■ **Material for the task**
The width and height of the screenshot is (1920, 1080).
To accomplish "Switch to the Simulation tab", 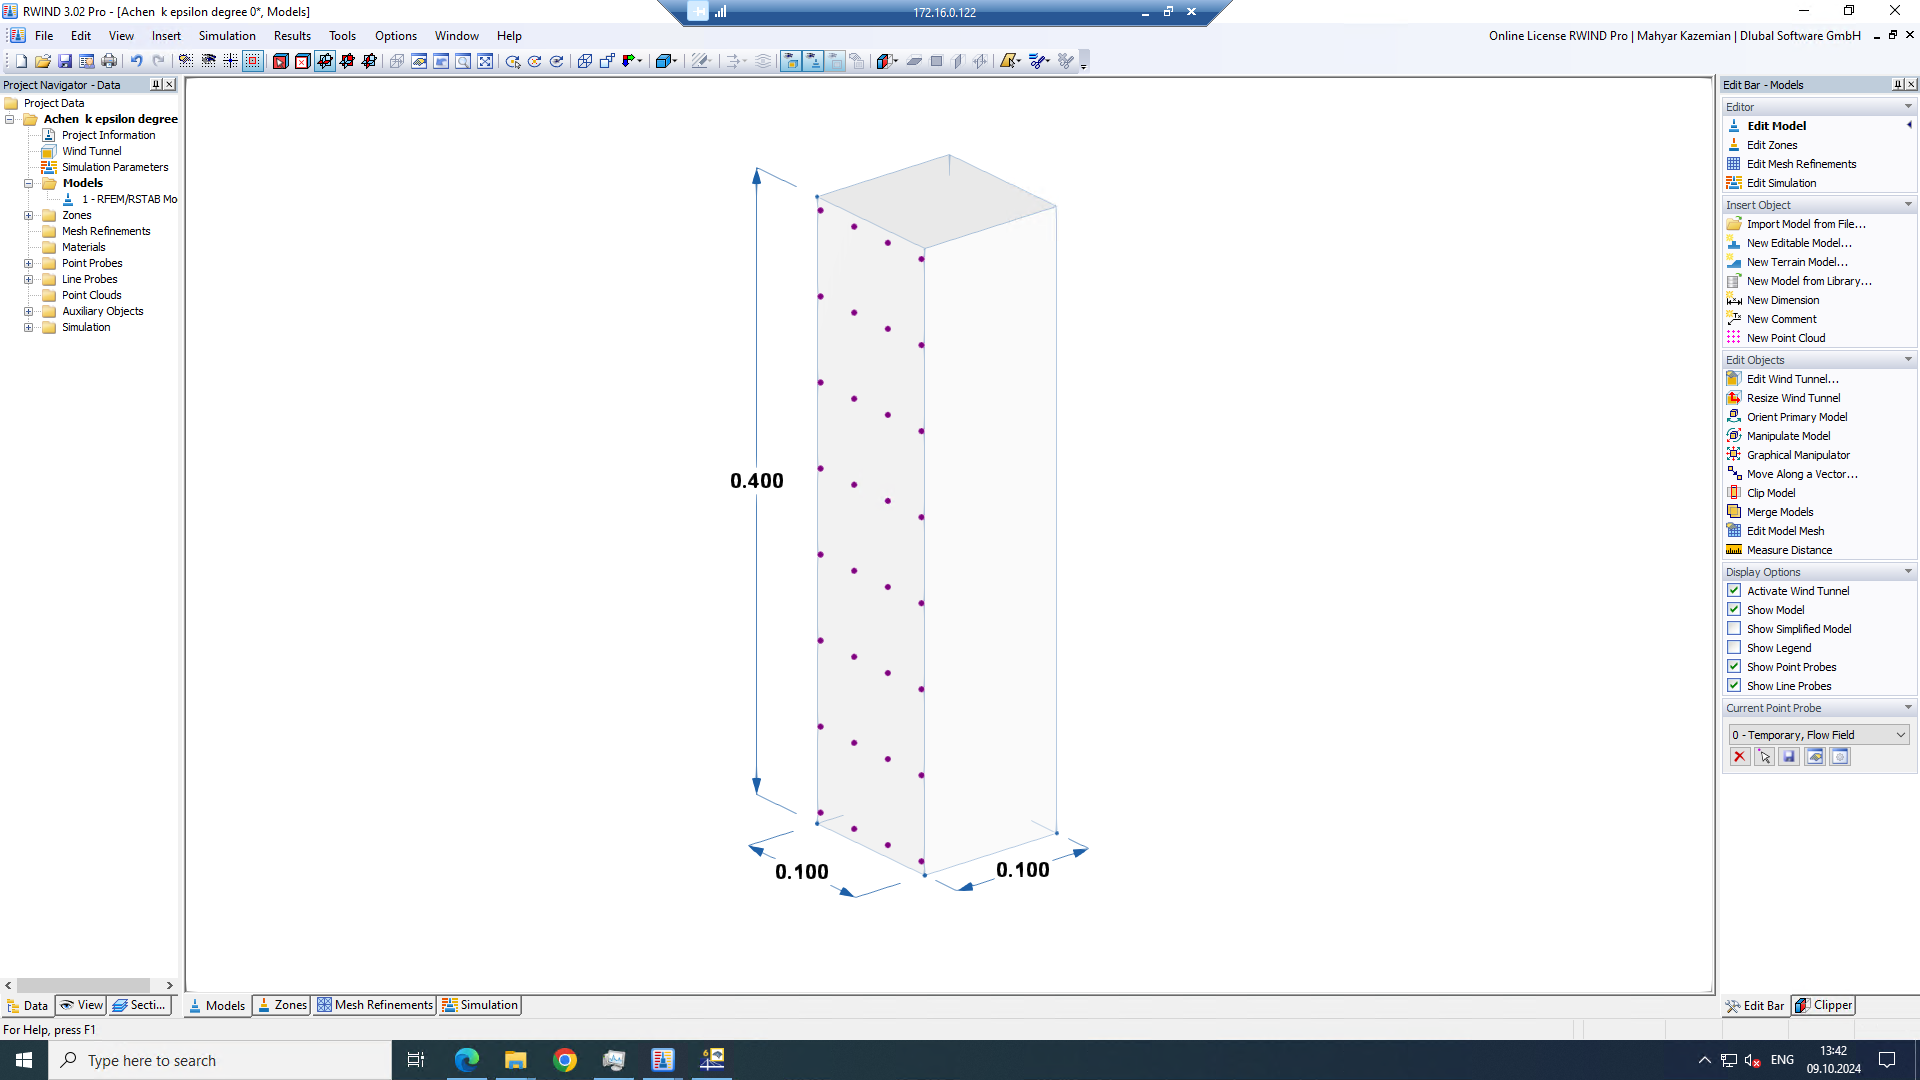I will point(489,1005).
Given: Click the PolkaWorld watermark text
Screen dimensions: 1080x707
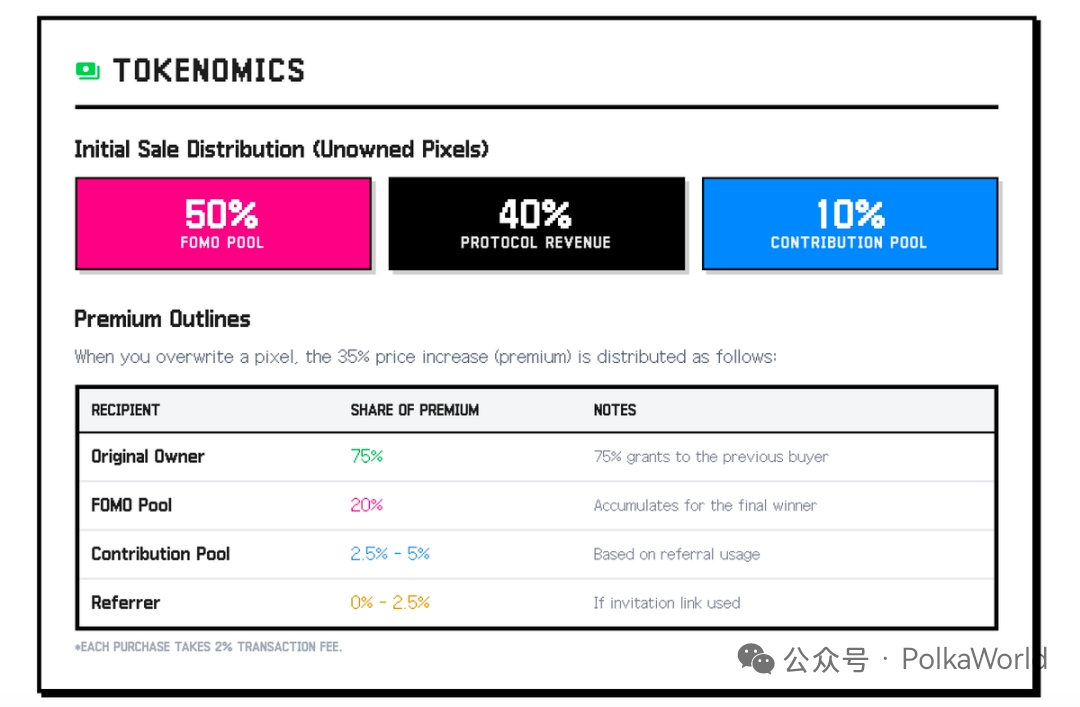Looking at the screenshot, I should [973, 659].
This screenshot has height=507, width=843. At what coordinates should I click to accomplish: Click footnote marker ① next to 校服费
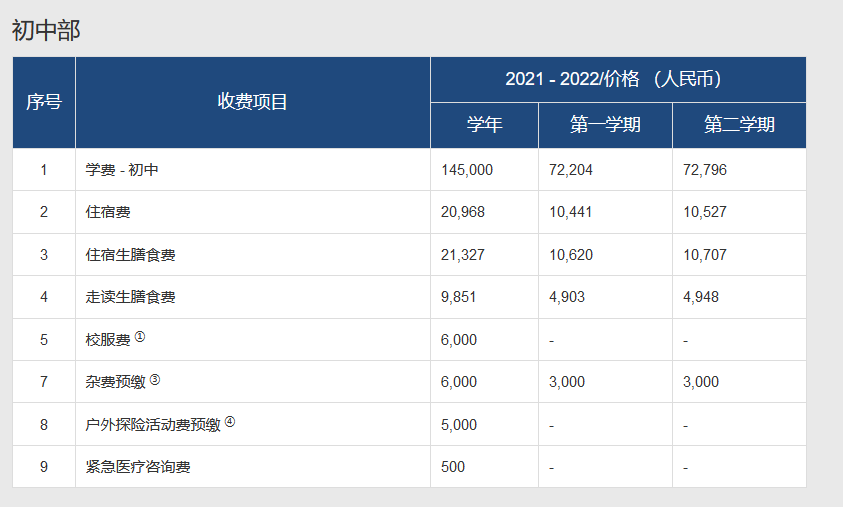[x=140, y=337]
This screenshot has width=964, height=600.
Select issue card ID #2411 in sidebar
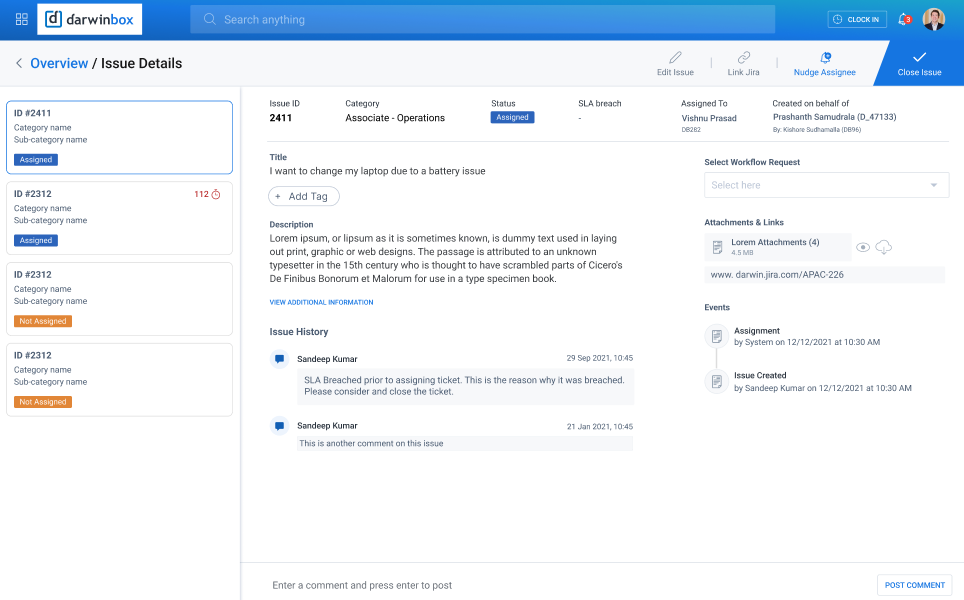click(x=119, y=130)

--

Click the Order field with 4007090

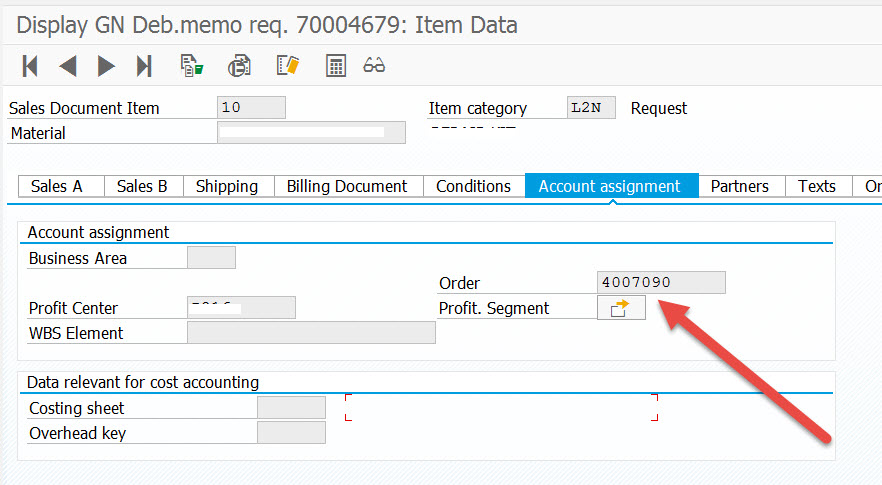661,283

■ **What the exercise asks**
Retype the stretch of entries from the line containing "This screenshot has width=964, height=600." through the line containing "click(x=119, y=130)", both ends included, leaving the pictures out of your answer.

■ **Exercise solution**
This screenshot has width=964, height=600.
Select issue card ID #2411 in sidebar
click(x=119, y=130)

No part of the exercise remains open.